Find the minimum cost of producing 20,000 units of a product, where x is the number of units of labor (at$48 per unit) and y is the number of units of capital (at $36 per unit).
P(x,y)=100x^.6y^.4
To find the minimum cost of producing 20,000 units of a product, we need to minimize the cost function P(x, y) = 100x^0.6y^0.4, where x represents the units of labor and y represents the units of capital.
To minimize this cost function, we can use calculus. We need to find the partial derivatives of P(x, y) with respect to both x and y, and set them equal to zero:
∂P/∂x = 60x^(-0.4)y^(0.4) = 0
∂P/∂y = 40x^0.6y^(-0.6) = 0
Solving these equations will give us the critical points where the minimum cost occurs.
For the first equation, 60x^(-0.4)y^(0.4) = 0, either x=0 or y=0. However, since we are looking to produce 20,000 units, it's not realistic for either x or y to be zero. Therefore, we can rule out these solutions.
For the second equation, 40x^0.6y^(-0.6) = 0, we can rewrite it as y^(-0.6) = 0. We cannot solve for y since it would lead to a division by zero, so we need to consider points where y is very close to zero.
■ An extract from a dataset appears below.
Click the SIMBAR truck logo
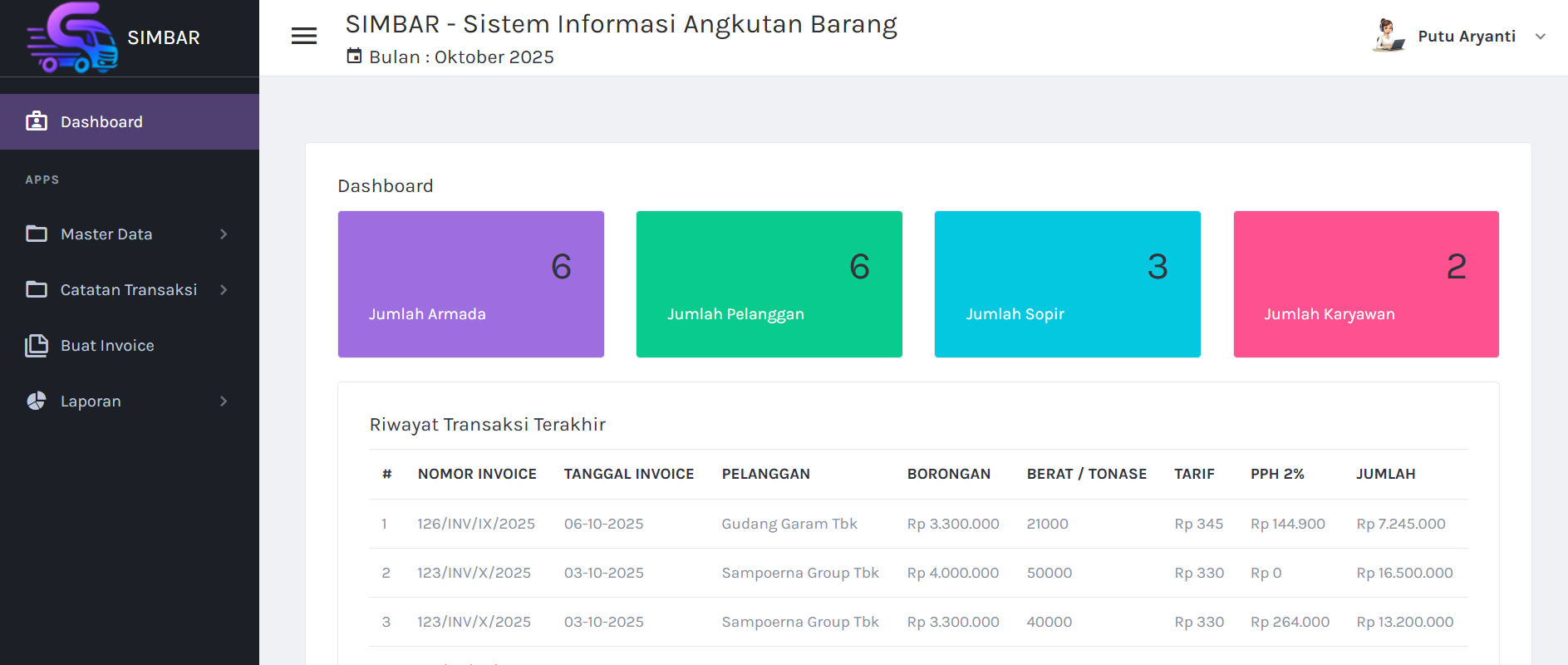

Now we need to check the endpoints of the feasible region. Since we want to produce 20,000 units, there is a constraint on the total output:
x * y = 20,000
We can use this constraint to solve for x in terms of y:
x = 20,000 / y
Substituting this into the cost function:
P(x, y) = 100 * (20,000 / y)^0.6 * y^0.4
Simplifying further:
P(y) = 100 * (20,000)^0.6 * y^(-0.24) * y^0.4
P(y) = 100 * (20,000)^0.6 * y^(0.4 - 0.24)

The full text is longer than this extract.